Entries for pointing to words and elements
::::
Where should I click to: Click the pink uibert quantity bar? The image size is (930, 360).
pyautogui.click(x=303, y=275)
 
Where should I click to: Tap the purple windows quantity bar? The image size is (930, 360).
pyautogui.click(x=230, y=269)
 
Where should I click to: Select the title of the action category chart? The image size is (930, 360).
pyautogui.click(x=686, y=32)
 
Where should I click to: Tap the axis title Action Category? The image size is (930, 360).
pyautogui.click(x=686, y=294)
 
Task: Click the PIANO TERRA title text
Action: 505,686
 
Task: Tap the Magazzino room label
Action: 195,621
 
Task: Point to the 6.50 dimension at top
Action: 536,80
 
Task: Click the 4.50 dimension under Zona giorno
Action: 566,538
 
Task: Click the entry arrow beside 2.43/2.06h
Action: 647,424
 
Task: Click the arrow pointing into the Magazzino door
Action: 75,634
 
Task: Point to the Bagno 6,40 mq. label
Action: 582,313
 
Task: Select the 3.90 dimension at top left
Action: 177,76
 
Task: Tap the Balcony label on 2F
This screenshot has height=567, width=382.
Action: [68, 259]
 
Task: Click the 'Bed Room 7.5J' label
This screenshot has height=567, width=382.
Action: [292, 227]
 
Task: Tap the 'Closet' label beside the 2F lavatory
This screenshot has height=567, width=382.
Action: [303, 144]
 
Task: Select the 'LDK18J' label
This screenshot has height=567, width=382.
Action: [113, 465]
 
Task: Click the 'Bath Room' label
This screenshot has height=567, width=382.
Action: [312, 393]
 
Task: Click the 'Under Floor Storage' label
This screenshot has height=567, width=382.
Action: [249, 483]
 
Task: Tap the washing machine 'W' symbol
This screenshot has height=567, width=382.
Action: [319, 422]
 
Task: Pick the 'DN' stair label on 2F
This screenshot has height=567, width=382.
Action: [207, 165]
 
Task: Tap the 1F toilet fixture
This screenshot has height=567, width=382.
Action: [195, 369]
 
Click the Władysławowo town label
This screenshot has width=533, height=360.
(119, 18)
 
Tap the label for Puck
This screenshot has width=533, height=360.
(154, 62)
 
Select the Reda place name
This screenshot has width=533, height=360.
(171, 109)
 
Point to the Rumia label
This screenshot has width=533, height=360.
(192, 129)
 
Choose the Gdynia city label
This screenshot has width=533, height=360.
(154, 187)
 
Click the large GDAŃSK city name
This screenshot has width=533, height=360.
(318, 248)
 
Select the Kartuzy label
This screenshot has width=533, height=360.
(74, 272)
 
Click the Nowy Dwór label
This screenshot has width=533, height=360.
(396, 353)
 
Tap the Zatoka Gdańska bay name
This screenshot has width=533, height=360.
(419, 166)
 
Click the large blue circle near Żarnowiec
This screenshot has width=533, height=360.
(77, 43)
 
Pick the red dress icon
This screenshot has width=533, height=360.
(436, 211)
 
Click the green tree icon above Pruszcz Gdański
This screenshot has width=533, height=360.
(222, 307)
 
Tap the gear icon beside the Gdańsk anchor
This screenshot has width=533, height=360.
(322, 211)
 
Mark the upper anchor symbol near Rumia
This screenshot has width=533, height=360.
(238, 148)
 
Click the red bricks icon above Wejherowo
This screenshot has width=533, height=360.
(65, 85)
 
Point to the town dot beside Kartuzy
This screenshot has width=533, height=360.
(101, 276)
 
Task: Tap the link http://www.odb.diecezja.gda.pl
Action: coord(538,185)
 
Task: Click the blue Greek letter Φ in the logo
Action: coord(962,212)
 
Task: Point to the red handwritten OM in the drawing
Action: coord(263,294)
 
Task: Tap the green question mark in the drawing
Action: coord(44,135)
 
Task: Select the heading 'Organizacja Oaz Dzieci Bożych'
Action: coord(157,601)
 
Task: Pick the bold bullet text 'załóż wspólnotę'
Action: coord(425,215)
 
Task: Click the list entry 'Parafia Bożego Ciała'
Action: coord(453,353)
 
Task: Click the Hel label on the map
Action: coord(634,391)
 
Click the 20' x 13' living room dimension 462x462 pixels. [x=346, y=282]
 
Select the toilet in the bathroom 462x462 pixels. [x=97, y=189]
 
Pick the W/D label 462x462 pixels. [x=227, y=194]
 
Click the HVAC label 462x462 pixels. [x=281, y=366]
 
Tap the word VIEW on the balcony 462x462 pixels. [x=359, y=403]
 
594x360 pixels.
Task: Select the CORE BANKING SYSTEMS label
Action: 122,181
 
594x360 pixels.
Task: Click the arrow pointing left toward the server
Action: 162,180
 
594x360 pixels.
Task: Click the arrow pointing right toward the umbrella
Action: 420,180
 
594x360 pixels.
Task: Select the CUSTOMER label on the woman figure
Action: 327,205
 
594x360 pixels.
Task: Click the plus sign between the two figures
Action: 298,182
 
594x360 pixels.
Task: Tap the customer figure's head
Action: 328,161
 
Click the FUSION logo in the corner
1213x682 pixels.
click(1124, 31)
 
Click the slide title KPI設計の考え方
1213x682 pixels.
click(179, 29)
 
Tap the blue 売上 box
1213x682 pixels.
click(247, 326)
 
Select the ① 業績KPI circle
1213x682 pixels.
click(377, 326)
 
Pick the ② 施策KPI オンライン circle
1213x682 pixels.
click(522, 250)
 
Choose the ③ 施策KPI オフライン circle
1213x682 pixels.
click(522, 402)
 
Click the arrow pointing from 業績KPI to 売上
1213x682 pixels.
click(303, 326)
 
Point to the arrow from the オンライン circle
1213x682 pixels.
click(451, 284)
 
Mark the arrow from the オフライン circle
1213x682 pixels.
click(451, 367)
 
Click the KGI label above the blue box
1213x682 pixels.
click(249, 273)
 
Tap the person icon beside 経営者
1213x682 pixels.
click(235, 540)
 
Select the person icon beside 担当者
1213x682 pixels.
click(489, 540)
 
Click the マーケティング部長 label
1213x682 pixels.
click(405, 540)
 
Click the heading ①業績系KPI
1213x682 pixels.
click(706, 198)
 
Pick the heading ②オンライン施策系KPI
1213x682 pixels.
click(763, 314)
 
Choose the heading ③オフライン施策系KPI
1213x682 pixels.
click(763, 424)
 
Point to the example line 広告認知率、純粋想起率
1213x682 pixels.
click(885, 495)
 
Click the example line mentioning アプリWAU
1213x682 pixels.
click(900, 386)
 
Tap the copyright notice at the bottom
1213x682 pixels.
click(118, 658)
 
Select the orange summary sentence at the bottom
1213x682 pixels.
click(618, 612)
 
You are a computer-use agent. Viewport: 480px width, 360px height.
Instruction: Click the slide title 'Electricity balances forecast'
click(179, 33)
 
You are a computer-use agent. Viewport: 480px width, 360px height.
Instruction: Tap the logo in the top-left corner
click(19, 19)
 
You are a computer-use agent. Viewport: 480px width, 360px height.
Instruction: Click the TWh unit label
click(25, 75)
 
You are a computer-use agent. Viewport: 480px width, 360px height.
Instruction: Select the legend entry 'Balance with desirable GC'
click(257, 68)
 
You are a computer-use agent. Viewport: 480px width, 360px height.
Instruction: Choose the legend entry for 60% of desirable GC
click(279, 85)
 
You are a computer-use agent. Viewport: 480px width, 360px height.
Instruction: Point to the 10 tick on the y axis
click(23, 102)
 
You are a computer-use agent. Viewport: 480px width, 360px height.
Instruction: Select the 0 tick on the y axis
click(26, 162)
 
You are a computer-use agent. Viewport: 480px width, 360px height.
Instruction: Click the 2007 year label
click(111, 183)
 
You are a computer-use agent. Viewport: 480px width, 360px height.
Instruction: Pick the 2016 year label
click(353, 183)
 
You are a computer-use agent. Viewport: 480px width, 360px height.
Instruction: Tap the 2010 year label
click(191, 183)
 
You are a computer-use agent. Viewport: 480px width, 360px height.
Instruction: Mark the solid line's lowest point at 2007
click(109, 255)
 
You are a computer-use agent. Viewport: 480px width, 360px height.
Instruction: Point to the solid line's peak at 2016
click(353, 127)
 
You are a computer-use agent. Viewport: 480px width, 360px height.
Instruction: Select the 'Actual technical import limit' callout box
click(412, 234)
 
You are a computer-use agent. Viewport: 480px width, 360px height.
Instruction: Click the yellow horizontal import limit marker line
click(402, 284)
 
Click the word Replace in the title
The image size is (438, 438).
::::
Exercise description:
List every line in the listing above that contains the string "Magazzino".

Result of the task:
Task: Tap the Magazzino room label
Task: Click the arrow pointing into the Magazzino door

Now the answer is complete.